• Certain characteristics including increased vascularity may be a risk factor for recurrence of pterygium following surgery, reports research published online in the journal Cornea.1 Researchers in Korea collected data on clinical and demographic variables of 149 subjects including length, width, area and vascularity of pterygium and age and sex of patients. Anterior segment photos were taken prior to the procedure, and patients were followed up with at one year postoperatively. Recurrence rate was measured at 18.8% of the patients, with univariate analysis demonstrating that relative length and width of the pterygium and degree of vascularity were all correlated with the trend. Multivariate analysis, however, demonstrated only higher vascularity was correlated with recurrence. As such, automated image analysis of anterior segment photos could assist with determining which patients might develop pterygium again, the researchers concluded.
1. Han SB, Jeon HS, Kim M, et al. Risk factors for recurrence after pterygium surgery: an image analysis study. Cornea. 2016. [Epub ahead of print.]
• Soft contact lens wearers with dry eye symptoms may also exhibit reduced tear menisci, reports a study in the May 2016 issue of Eye and Contact Lens.1 A reduction in tear volume is one of the common factors associated with ocular surface disease; indeed, previous research has indicated there are more abnormal corneal nerve morphologic changes in patients with the aqueous tear deficiency form of dry eye.
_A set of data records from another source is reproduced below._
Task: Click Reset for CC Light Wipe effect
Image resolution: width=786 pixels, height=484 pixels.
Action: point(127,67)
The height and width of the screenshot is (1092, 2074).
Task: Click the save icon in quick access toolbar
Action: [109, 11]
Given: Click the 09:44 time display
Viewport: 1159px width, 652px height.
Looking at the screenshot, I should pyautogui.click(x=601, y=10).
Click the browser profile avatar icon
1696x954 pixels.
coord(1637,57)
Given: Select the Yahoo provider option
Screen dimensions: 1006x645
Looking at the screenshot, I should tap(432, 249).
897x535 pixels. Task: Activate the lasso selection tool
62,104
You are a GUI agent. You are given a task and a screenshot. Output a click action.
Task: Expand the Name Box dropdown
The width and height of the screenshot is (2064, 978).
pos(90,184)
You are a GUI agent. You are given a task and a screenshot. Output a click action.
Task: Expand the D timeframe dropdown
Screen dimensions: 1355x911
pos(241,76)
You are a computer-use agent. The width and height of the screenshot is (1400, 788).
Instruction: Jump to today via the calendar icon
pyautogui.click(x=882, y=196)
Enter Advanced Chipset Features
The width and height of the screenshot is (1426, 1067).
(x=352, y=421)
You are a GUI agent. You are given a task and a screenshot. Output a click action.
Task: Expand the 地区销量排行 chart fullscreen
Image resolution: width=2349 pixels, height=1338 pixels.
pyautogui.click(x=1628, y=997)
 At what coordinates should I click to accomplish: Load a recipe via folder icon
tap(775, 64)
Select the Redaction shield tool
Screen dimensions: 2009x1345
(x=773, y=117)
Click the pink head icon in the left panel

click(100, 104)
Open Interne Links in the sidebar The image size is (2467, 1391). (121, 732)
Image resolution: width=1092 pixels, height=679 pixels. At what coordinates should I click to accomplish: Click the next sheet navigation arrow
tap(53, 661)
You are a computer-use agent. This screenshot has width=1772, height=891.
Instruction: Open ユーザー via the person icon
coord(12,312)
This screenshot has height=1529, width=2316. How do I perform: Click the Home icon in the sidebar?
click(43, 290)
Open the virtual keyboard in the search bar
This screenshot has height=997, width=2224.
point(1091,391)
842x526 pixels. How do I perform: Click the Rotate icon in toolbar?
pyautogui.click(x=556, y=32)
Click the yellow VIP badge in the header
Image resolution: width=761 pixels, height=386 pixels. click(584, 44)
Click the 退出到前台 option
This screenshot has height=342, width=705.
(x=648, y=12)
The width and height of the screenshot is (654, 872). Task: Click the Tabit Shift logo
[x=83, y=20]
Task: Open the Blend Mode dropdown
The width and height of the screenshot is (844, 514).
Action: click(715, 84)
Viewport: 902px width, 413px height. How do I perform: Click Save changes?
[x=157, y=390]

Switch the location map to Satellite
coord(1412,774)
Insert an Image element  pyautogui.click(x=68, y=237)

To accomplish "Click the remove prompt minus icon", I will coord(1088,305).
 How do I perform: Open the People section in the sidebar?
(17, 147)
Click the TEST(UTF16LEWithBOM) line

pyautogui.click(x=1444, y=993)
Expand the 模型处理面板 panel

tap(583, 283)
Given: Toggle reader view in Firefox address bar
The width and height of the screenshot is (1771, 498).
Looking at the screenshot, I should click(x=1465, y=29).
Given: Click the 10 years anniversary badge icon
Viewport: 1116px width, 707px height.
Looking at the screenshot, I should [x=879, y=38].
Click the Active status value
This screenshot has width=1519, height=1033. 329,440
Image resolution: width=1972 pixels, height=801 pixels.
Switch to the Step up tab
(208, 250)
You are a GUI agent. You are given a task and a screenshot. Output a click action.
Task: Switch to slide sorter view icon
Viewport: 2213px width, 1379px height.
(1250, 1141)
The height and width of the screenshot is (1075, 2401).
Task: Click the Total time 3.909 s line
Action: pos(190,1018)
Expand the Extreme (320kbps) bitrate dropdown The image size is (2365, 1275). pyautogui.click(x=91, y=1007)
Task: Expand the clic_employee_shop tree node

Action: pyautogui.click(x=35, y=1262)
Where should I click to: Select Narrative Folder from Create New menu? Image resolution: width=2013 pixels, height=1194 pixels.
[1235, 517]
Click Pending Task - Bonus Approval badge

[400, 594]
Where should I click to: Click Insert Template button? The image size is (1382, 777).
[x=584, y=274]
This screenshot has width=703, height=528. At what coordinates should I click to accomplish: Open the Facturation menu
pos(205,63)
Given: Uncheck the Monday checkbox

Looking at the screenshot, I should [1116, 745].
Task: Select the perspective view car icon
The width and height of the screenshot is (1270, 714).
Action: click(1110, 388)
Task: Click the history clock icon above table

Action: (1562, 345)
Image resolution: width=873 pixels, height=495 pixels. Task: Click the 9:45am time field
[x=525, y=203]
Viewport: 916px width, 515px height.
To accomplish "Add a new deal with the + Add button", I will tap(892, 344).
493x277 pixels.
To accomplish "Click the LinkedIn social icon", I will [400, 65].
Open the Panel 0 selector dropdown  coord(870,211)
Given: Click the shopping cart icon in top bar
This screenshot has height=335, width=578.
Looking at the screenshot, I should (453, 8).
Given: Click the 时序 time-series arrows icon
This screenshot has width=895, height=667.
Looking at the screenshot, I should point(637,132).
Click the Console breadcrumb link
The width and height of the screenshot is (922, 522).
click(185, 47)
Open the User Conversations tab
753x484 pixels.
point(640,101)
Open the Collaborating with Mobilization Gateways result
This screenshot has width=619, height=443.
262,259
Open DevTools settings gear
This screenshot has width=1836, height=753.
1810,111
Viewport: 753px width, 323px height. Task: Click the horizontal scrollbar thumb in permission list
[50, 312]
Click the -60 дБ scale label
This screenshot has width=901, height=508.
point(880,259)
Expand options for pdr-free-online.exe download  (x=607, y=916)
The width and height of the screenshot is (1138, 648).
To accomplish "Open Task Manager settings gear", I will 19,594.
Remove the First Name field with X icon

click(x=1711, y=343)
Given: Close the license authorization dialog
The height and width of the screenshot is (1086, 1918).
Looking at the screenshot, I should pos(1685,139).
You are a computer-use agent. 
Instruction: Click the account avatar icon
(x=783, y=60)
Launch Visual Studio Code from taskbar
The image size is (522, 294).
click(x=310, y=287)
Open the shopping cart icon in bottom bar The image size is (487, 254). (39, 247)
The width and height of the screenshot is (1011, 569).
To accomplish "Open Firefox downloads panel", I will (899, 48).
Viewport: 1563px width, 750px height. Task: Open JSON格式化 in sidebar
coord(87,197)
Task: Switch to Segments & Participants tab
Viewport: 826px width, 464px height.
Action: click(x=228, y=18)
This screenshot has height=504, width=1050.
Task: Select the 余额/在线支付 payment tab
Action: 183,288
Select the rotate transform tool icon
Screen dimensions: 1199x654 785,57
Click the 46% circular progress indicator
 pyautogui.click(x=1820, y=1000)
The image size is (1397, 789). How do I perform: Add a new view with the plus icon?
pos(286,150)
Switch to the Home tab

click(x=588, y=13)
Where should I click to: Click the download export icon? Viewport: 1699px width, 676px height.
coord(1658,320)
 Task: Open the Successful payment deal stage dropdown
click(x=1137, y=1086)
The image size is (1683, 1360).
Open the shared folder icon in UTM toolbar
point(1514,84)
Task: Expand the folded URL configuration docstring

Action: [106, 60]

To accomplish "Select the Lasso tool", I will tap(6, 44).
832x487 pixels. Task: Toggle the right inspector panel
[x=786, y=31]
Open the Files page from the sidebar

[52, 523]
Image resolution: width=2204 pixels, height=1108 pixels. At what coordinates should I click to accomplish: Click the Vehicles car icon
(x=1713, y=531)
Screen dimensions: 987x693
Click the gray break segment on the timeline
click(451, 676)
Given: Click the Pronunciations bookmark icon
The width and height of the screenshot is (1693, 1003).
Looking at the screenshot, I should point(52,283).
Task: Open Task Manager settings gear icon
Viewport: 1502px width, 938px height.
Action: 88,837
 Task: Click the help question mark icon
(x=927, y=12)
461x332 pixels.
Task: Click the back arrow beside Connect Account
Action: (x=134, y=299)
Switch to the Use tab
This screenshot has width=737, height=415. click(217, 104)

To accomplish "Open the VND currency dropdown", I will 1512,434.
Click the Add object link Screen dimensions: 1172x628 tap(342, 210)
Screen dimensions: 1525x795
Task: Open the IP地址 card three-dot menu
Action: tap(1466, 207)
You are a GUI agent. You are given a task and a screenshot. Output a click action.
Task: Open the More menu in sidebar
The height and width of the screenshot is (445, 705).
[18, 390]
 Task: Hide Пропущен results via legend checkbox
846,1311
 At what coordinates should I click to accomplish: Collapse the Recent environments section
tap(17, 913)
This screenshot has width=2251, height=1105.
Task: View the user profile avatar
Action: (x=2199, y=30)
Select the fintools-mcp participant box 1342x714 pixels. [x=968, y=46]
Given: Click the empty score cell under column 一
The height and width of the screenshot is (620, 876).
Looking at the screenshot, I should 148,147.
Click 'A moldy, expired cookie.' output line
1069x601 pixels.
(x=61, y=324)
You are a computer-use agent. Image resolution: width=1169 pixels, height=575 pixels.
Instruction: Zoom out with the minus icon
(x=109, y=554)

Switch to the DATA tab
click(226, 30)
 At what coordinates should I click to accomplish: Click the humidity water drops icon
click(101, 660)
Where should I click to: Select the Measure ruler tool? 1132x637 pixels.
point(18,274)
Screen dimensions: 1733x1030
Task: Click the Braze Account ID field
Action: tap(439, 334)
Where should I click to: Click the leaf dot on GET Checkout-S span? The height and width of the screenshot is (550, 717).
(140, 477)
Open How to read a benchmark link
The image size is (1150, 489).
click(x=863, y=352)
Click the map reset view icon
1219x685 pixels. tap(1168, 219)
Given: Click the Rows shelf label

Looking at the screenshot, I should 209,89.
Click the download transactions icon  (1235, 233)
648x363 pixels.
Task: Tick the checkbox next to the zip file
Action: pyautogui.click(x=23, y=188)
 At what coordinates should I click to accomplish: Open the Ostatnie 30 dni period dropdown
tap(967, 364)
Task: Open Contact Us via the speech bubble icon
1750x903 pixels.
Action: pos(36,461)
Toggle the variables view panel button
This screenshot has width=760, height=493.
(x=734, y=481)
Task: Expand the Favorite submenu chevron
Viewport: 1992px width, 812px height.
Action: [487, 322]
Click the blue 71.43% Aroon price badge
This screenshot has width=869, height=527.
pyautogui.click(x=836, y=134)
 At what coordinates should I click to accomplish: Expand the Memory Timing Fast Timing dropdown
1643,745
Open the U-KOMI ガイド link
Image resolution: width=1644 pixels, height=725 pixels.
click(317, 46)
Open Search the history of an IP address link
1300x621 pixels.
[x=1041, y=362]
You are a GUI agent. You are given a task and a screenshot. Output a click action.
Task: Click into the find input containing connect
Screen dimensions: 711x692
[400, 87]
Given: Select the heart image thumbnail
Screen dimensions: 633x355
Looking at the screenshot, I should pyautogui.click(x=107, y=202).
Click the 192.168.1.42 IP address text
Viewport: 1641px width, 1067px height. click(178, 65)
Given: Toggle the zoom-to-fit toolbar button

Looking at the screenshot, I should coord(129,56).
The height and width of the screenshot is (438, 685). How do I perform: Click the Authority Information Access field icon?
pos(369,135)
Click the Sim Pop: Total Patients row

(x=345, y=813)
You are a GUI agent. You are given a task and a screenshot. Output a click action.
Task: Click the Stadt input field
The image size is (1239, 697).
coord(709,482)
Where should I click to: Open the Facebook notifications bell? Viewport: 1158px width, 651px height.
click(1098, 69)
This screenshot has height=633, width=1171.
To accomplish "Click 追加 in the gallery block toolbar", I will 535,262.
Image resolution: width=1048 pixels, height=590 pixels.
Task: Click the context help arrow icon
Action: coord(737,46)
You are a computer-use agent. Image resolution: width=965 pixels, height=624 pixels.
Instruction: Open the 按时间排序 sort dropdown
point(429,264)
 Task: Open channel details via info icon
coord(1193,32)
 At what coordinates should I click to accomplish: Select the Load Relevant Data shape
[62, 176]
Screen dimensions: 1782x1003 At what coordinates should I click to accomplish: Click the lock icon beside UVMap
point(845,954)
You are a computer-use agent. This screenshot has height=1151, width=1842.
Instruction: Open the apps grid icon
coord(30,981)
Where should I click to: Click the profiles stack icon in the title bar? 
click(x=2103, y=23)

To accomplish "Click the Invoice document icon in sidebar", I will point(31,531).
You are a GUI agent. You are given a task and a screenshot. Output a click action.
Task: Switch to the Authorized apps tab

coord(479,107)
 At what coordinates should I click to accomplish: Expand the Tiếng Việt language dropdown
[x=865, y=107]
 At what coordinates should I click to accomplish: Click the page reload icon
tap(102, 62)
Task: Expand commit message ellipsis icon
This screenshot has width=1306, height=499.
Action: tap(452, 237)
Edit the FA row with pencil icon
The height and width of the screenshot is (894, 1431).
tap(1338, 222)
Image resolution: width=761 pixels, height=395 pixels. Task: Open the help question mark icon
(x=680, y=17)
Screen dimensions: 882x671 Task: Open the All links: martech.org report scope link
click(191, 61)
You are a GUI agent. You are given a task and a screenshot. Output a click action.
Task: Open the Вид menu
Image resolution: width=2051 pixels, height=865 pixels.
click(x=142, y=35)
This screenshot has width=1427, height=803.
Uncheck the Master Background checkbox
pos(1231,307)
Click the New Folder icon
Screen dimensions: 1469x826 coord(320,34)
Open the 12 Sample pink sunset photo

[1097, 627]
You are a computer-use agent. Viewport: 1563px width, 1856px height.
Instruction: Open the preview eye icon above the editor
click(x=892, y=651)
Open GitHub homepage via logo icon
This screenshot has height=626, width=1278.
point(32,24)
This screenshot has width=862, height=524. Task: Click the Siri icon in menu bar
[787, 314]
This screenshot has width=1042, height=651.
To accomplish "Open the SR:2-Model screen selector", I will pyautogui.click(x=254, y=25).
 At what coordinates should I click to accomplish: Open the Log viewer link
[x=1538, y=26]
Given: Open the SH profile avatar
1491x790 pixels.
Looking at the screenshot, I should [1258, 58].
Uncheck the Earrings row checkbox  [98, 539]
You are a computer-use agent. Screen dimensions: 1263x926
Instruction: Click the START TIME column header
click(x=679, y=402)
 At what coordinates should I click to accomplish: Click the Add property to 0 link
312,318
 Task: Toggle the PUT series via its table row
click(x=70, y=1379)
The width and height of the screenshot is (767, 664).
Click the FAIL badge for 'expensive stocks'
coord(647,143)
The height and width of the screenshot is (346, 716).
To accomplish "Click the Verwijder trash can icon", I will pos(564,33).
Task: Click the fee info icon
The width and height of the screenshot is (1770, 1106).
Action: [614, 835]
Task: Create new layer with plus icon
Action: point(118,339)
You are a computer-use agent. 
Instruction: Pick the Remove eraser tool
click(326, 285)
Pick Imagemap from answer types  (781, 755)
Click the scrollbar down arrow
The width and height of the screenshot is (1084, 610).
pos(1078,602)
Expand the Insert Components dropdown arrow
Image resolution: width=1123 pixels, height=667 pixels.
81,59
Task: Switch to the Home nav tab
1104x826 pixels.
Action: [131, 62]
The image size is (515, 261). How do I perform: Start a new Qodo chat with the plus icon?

However, to date no research has examined whether symptomatic contact lens wearers have had a similar reduction in corneal nerve density due to reduced tear volume. In this study, scientists in China found that upper and lower tear menisci height and area were significantly lower in patients who wore soft contact lenses, compared with those who did not. Interestingly, this effect occurred specifically in the midperipheral area of the cornea.
1. Hu L, Chen J, Zhang L, et al. Effects of long-term soft contact lenses on tear menisci and corneal nerve density. Eye Contact Lens. 2016 May;42(3):196-201.
• A study investigating corneal densitometry and higher-order aberrations (HOAs) one year post-transplantation of Bowman’s layer found that corneal HOAs decreased for both anterior and posterior corneal surfaces following surgery, while corneal backscattering increased. Neither trend correlated with alterations in corrected distance visual acuity, however. These results, published online in the journal Cornea, suggest further research involving larger populations with patient-subjective visual outcomes and contrast sensitivity analysis is needed to help further explain the effect of corneal backscattering on optical quality.1
1. Luceri S, Parker J, Dapena I, et al. Corneal densitometry and higher order aberrations after bowman layer transplantation: 1-year results. Cornea. 2016. [Epub ahead of print.]
A national study from Switzerland suggests the number of keratoconus-related corneal transplants has decreased in the last 10 years, while lamellar techniques are being increasingly performed. Furthermore, among anterior lamellar keratoplasty techniques, maximal depth DALK is the most prevalent keratoplasty. Frequency of penetrating keratoplasty (PKP) is expected to remain stable.1
1. Godefrooij DA, Gans R, Imhof SM, Wisse RPL. Trends in penetrating and anterior lamellar corneal grafting techniques for keratoconus: a national registry study. Acta Ophthalmologica. 2016 Apr 7. [Epub ahead of print.]